Jornalista há 28 anos, a maioria deles dedicados ao esporte, cobriu as Copas do Mundo de 1998 (França), pelo Notícias Populares, e 2006 (Alemanha) pelo Diário Lance!, onde foi editor-executivo. Sete anos como comentarista e editor-executivo na ESPN Brasil, tendo participado da cobertura da Copa do Brasil (2014) e da Olimpíada do Rio-2016 pelo canal.

Papo com Tironi

Raí volta ao posto de maior ídolo do São Paulo... por enquanto

Por Eduardo Tironi 20/11/2020 • 07:37
Ídolo dentro de campo, Raí arriscou seu prestígio ao assumir cargo de dirigente no Tricolor
Ídolo dentro de campo, Raí arriscou seu prestígio ao assumir cargo de dirigente no Tricolor
Reprodução/Instagram São Paulo Futebol Clube

No começo dos anos 1990 o São Paulo mudou de tamanho ao levantar pela primeira vez na sua história da taça da Libertadores da América e em seguida a de campeão do mundo. Uma das figuras responsáveis por aquele momento foi Raí.

A partir dali, ele se tornou figura obrigatória em qualquer lista dos maiores ídolos do clube, ao lado de lendas como Leônidas da Silva, Pedro Rocha, entre outros.

Depois de longo tempo fora do Tricolor, Raí voltou como homem forte do futebol. E no futebol, todos sabem, o dia de hoje conta mais do que a história, por mais brilhante que esta tenha sido.

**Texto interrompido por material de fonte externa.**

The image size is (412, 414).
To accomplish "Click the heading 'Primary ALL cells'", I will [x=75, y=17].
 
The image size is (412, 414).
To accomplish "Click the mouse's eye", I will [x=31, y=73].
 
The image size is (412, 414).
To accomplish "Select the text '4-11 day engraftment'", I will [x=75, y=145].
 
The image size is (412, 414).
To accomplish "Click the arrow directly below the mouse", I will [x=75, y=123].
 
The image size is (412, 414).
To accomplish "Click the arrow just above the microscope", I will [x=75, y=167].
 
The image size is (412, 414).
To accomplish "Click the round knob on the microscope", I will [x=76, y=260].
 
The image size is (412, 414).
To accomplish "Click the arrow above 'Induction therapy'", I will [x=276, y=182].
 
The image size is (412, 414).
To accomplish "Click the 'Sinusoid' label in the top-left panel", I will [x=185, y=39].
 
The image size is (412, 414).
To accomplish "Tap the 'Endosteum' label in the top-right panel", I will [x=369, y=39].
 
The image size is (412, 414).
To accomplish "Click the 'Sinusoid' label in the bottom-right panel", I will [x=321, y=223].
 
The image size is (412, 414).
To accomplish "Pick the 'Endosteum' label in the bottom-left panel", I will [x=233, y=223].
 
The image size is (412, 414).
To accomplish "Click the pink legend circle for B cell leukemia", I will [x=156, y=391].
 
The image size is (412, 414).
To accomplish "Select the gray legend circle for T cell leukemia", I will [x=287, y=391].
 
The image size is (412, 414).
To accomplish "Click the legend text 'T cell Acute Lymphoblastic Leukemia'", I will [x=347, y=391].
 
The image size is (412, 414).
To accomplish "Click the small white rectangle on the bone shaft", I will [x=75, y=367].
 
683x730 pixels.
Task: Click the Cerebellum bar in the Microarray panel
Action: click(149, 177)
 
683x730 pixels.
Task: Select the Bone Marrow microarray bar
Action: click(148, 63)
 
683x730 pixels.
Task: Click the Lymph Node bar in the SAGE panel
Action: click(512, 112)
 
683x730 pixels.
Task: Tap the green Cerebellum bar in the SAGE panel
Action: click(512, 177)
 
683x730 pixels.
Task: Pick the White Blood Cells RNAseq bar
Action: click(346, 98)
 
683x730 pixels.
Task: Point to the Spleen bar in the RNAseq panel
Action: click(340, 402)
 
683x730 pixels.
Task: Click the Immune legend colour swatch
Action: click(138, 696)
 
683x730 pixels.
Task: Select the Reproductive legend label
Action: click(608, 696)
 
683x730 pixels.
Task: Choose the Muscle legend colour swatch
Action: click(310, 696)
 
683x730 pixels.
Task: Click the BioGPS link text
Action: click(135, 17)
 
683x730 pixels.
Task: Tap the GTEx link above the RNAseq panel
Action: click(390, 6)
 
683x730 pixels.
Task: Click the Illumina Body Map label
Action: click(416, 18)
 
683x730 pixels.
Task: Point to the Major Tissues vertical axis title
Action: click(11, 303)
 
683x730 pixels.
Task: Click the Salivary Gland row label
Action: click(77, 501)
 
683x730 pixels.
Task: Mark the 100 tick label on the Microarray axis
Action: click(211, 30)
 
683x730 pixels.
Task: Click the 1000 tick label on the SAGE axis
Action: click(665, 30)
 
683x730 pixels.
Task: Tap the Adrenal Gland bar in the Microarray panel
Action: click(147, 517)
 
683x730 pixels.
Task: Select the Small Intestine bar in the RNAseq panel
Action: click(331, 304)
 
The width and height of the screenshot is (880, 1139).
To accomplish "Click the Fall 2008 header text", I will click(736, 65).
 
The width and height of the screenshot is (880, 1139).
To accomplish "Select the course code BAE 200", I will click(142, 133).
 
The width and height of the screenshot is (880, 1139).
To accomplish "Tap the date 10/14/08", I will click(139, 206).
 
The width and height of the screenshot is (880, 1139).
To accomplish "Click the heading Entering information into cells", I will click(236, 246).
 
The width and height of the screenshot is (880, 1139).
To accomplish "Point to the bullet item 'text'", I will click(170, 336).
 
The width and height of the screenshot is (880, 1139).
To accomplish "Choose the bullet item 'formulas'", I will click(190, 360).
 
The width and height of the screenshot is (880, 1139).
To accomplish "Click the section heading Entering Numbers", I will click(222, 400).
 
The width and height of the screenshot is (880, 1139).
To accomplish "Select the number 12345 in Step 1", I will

Sua aventura como dirigente lhe custou parte da idolatria. Torcedores agradeciam aos serviços prestados dentro de campo, mas queriam o ídolo longe do clube a cada fracasso. E não foram poucos. Os últimos sob sua gestão somam a eliminação no Paulista, quando o time perdeu para o Mirassol, a queda na primeira fase da Libertadores e a eliminação diante do Lanús na Copa Sul-Americana.

Diante de tal pressão, Raí poderia pegar suas coisas e ir curtir a vida, algo que sempre gostou de fazer. Mas ele não só resistiu como bancou praticamente sozinho a permanência de Fernando Diniz no comando do time.

Naquele momento, não havia dúvida sobre quem era o maior ídolo do clube entre jogadores: Rogério Ceni, que passou a vida no Morumbi e foi tricampeão brasileiro, campeão da Libertadores e do mundo.

Mas Rogério decidiu dar na carreira um passo diferente do que a torcida do São Paulo esperava. Abriu mão de ser o possível treinador do clube no ano que vem, para comandar o poderoso Flamengo agora.

Foi a senha para uma mudança de humor da torcida, pelo menos momentânea. Fernando Diniz foi abraçado pela galera, Raí, de alguma forma, foi recolocado no posto maior. Rogério, por ora, é um quadro importante na parede e treinador de um adversário e rival direto no cenário nacional.

Como já dito, no futebol o que acontece hoje é muitas vezes mais importante do que a história. Amanhã os postos podem se inverter novamente. Mas Raí levou o primeiro round.

*Este texto não reflete, necessariamente, a opinião do Bandsports.